In 1948, the US was a noted leader in establishing the United Nations and Eleanor Roosevelt was working with other member countries for the adoption of the Universal Declaration of Human Rights. The country also took leadership in establishing the Bretton Woods Institutions, including the World Bank and the IMF and what was to have been the International Trade Organization, only one part of which, the General Agreement on Tariffs and Trade (which later became the World Trade Organization) entered into force. Sixty years later, the US has distanced itself from the UN system it helped to create – a trend which undermines the potential for collective solutions to the critical problems we face today, such as climate change, rising food shortages, poverty and war. Since World War II, the US government has promoted deregulated markets as a means to reduce conflict and support policy goals, both within and outside of its borders. This includes privatizing public service provision and relaxing labor and environmental regulations to promote investment and increase trade.

The rigid government adherence to free market ideology as the final arbiter of national priorities has blocked the development of a policy and investment structure to support rights-based social and economic development in the country. There is a long tradition and broad public agreement on ‘negative’ obligations, or what the government cannot do, such as abridge free speech, or subject citizens to unreasonable search and seizure. These obligations fall in the category of civil and political rights. Yet, there is far less agreement or even discussion of the construct of ‘positive’ obligations, which concern government obligations regarding social and economic rights. This is in part due to the fact that civil and political rights are present in the US Constitution, while economic, social and cultural rights (ESCRs) are not. There are those who insist that ESCRs should remain outside of the Constitution, rejecting the legal obligations that would come with their ratification, especially in a context of declining funding for public services generally.

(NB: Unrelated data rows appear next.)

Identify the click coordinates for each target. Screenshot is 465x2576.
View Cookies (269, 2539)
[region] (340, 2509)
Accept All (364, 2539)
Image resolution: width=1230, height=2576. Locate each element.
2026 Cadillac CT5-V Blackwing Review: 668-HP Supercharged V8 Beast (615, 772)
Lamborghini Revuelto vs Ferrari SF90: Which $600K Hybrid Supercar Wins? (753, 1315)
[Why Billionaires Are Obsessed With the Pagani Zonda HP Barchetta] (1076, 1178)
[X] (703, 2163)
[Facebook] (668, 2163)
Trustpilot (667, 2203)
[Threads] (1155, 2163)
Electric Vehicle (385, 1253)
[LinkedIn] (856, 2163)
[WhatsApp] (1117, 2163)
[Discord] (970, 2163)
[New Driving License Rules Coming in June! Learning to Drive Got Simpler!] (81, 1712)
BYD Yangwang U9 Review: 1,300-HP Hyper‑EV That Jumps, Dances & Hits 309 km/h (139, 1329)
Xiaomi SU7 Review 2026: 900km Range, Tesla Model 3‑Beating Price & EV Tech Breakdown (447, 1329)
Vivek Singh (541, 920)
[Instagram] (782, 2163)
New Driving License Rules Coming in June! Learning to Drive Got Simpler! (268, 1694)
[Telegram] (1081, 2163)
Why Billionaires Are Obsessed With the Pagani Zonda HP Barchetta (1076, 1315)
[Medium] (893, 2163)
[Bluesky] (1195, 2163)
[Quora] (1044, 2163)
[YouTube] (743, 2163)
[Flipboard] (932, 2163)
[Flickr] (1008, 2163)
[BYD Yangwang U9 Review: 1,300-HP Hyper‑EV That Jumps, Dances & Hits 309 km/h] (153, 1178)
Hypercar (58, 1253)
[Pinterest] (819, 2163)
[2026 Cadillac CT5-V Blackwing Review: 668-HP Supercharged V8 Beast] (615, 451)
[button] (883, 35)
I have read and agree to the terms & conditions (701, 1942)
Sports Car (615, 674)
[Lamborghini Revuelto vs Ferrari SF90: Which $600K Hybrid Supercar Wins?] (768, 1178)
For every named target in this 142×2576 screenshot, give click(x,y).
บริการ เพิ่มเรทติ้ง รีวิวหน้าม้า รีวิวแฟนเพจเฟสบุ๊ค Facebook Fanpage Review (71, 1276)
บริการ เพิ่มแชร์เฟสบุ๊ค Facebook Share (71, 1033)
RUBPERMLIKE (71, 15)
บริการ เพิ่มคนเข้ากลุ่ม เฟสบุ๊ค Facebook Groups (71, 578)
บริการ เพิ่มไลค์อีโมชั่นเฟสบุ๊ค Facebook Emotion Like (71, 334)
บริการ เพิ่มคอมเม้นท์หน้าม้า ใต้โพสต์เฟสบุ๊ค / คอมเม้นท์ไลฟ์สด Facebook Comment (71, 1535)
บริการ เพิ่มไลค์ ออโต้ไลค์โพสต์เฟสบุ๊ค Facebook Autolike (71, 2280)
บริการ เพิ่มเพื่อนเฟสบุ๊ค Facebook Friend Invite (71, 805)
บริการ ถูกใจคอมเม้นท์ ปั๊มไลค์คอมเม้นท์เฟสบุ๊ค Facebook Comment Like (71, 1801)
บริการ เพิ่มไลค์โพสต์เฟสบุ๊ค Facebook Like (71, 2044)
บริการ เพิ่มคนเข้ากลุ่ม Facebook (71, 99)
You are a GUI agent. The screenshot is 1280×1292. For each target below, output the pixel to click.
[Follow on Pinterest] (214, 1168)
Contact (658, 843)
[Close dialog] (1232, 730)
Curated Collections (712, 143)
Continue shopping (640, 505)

In terms of international law, the US has not ratified the International Covenant on Economic, Social and Cultural Rights (ICESCR), the Convention on the Rights of the Child, the Convention to Eliminate All Forms of Discrimination against Women, and the Kyoto Protocol on Climate Change, and does not recognize their provisions as rights. This makes it very difficult to develop a comprehensive national social and economic rights agenda.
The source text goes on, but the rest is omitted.